Analisa umur didapat berdasarkan dari intergrasi biostratigrafi foram, nanno, dan
polen .Analisa lingkungan pengendapan ditafsirkan dari log dan data fosil. Zona
produksi Lapangan X yang menjadi obyek studi ini adalah Zona A.

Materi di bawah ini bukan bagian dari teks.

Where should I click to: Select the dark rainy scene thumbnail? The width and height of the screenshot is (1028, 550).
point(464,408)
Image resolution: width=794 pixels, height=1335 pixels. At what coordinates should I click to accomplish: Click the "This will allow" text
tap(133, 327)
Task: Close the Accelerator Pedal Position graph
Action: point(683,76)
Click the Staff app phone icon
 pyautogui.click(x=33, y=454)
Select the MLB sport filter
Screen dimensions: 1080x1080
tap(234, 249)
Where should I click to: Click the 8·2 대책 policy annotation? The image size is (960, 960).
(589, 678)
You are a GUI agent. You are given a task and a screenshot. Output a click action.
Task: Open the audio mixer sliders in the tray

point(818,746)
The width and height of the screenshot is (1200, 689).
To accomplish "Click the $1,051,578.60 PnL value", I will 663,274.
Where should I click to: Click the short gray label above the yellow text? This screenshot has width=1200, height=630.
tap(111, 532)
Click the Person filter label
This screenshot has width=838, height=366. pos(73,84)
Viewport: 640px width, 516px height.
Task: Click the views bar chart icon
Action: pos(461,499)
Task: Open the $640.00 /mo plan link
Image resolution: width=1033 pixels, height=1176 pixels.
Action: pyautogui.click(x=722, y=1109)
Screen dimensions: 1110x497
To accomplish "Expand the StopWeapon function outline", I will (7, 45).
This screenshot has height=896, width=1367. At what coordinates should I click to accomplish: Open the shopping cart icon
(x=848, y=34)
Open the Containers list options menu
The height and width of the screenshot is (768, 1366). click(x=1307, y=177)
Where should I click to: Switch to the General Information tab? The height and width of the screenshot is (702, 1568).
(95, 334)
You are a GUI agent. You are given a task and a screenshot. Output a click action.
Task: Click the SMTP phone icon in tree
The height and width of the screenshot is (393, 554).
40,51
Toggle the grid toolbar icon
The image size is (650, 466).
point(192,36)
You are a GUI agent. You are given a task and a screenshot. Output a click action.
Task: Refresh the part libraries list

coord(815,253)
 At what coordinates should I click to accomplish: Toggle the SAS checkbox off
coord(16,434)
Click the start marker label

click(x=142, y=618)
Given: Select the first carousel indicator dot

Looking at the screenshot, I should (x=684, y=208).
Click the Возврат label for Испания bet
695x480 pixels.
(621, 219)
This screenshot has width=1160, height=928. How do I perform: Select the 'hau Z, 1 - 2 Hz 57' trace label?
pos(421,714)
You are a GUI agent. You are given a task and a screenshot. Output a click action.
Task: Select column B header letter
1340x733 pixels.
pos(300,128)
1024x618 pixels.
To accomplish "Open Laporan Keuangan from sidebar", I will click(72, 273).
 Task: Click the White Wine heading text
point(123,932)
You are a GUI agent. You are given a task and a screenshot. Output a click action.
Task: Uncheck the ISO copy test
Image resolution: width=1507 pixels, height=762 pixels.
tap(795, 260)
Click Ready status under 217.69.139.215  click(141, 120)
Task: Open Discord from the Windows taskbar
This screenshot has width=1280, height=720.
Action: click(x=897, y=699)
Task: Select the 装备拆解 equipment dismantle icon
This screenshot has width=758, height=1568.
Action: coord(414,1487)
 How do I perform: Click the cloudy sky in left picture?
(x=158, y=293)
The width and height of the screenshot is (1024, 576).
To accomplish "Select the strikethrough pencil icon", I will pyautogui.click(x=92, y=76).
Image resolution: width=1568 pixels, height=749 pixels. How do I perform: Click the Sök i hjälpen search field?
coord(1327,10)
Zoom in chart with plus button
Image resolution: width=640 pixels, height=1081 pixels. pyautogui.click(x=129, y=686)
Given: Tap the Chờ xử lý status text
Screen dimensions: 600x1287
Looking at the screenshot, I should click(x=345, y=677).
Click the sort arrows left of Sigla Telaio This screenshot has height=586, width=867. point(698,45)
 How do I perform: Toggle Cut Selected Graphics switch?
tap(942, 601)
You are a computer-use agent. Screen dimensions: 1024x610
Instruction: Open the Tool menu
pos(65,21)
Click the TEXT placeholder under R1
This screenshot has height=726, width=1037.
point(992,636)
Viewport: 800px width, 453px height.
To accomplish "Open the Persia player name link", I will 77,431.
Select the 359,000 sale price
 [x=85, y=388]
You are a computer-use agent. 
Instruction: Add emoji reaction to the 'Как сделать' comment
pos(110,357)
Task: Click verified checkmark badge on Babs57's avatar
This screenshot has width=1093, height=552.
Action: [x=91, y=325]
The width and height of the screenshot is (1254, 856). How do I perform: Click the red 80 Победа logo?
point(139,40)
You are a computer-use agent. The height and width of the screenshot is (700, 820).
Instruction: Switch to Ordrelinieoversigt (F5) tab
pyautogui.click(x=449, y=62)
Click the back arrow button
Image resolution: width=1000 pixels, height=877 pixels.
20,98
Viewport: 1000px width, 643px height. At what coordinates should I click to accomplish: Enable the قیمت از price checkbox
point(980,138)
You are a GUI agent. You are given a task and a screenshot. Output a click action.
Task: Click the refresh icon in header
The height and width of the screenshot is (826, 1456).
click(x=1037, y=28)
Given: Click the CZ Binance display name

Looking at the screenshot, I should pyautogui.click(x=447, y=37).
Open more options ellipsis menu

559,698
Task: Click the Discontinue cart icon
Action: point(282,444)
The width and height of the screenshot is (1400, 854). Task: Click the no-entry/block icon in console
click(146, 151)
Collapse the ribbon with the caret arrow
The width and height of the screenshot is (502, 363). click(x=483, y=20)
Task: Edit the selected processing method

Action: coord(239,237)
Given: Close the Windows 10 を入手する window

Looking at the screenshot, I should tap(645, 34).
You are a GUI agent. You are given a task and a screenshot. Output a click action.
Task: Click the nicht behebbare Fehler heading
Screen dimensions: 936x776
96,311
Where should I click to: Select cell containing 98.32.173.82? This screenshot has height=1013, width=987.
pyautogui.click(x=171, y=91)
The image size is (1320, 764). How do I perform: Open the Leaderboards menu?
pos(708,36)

2.2.2.1 Tipe Reservoir Zona A
Lapisan reservoir Zona A dicirikan oleh dominasi bentuk kurva log listrik
corong dan serrate. Tipe log ini dapat dicirikan sebagai endapan bar (distributary mouth
bar). Ketebalan gross berkisar dari 2–5 m. Ketebalan gross dari zona ini mengalami
penipisan ke arah timurlaut searah dengan pola pengendapannya yang berasal dari
barat–barat daya atau merupakan daerah Bukit Barisan dengan ketebalan yang relatif
homogen, zona ini disisipi beberapa lapisan serpih yang cenderung menipis dan di
beberapa sumur didapati sebagai lensa serpih.